As one (female) English professor wrote: ". . . in debunking pernicious media myths about bold men and fragile women, Faludi too often substitutes her own dubious mythology." See here.
It is well that Ms. Faludi debunked the Lynch false rape claim, but, of course, she drew exactly the wrong conclusion from it. It isn't a misogynistic culture that creates, fosters, and allows false rape claims. It is a misandric culture. That is a term that Faludi seems to have no interest in exploring.
We shouldn't miss the irony that Faludi takes offense at the false rape claim in the Lynch case. She takes offense because she believes that, ultimately, the claim hurt women by fortifying traditional gender roles. She decries this one false rape claim in order to advance a feminist agenda.
Of course, a denunciation of a single claim can't absolve the militant feminist movement of responsibility for helping to foment a culture where false rape claims flourish. How many prominent feminists took it upon themselves to debunk, for example, the Duke lacrosse false rape claim? Of course, in that instance, the false claim furthered the feminist agenda because it fit its gender/race/class narrative so well.
But Faludi might, actually, have a legitimate point about the Lynch case -- about how conservatives used the alleged "rape" to foment fear for women's safety. Conservative activist Elaine Donnelly wrote: "Advocates of women in combat often talk about 'sharing the risk' of war, but the truth is that women face unequal and greater risks. The vulnerabilities unique to women can and probably will be exploited by enemy captors." See here. Moreover, Rich Lowry wrote in Townhall.com: "Male prisoners can be abused, but aren't vulnerable in the way women are. Women get raped, a crime that any civilized society considers particularly horrific.... There is something odd about the same feminists who, rightly, make campaigning against rape one of their highest priorities applauding the fact that American women--who might . . . have no idea of what they were signing up for--have been put in danger of terrible abuse in Iraq." See here.

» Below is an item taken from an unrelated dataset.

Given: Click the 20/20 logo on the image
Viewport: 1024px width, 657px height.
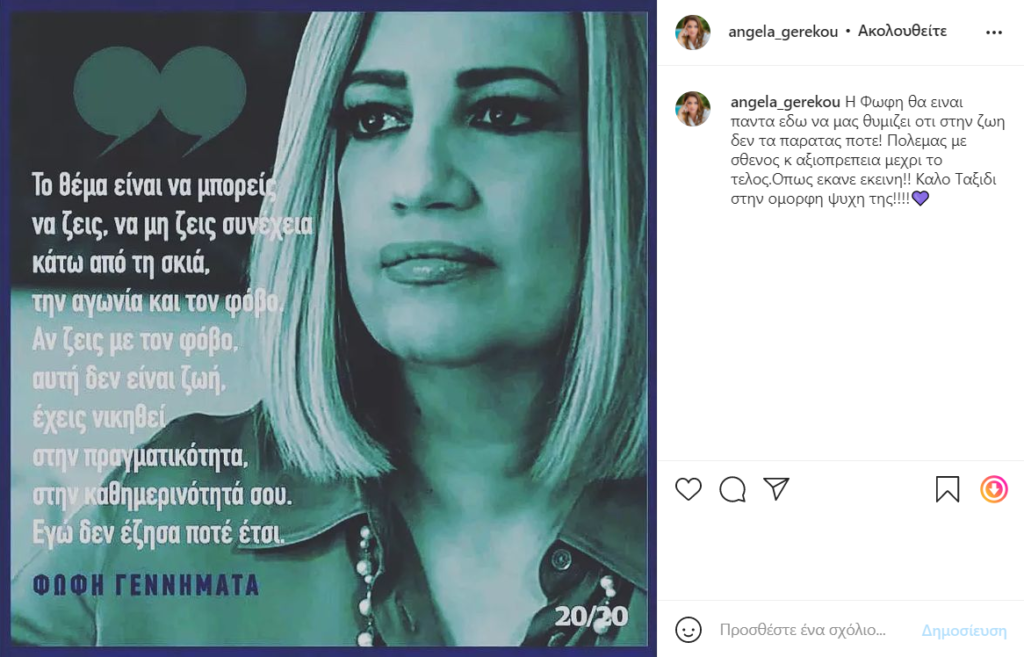Looking at the screenshot, I should [591, 616].
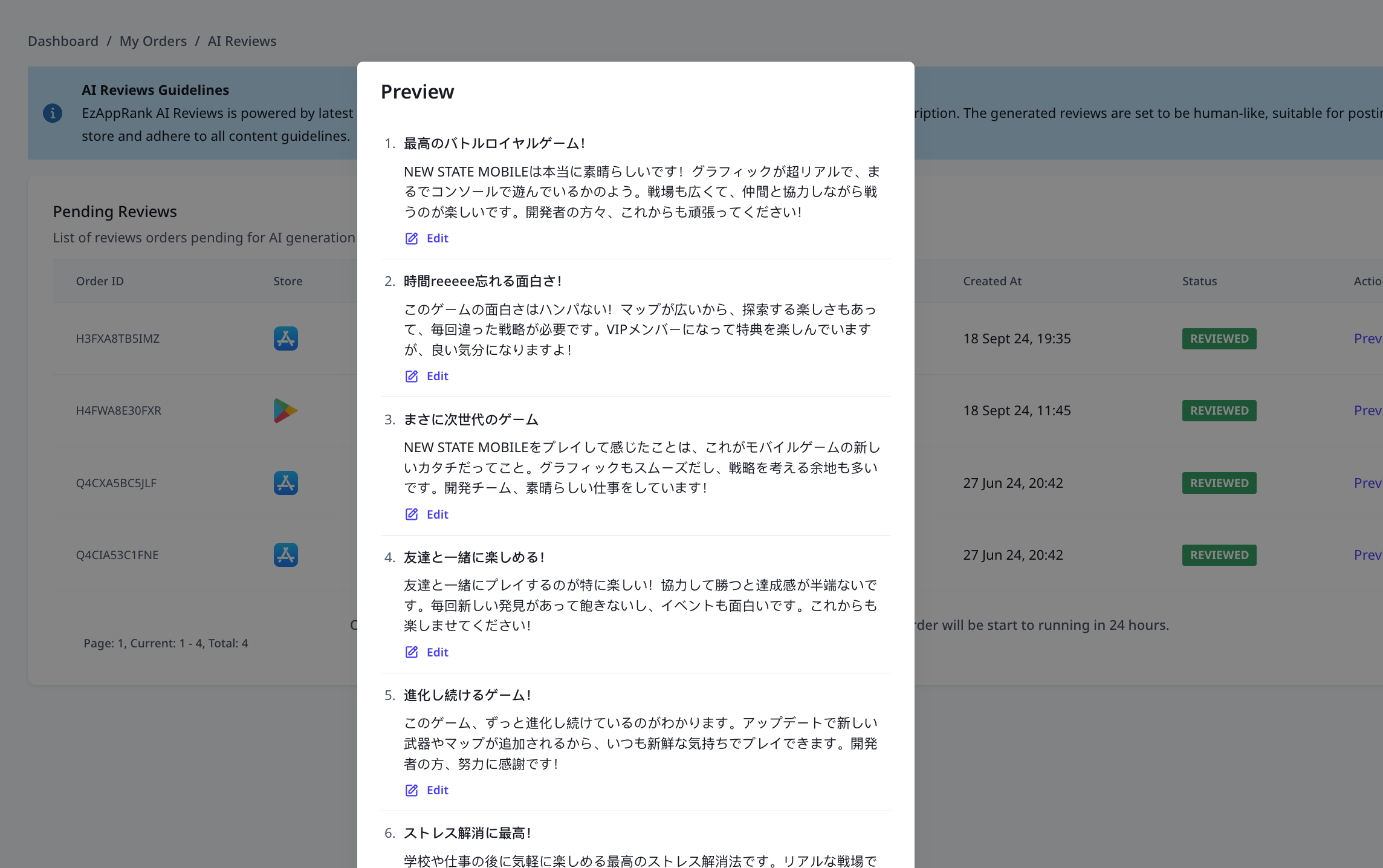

And, of course, men were not in danger of terrible abuse in Iraq, right? Thirty men in a village might be killed in a raid, but if two women were raped, the rapes are the headline, and we worry what’s being done to protect THE WOMEN.
I note, in passing, that these conservative views about the helpless female damsels in wartime are ironic in light of the widely disseminated images of US female soldiers smiling broadly and posing with naked and thoroughly degraded Iraqi prisoners, all of whom were male.
The Lynch case is just yet another example of how rape, and false rape claims, are improperly used to advance ideology. Both the far left, including militant feminists with their "women don't lie about rape" shtick, and the far right, with its "lock-the-doors-and-hide-the-daughters" conservatives ready to castrate any young man who even looks at their daughters the wrong way, have much to answer for in perpetuating misandry and a culture that allows false rape claims to flourish.
If rape and false rape claims were treated as what they really are -- crimes -- instead of as political statements, we would go a long way toward treating their victims as what they really are -- crime victims in need of healing -- as opposed to political pawns in a twisted game of battle of the sexes.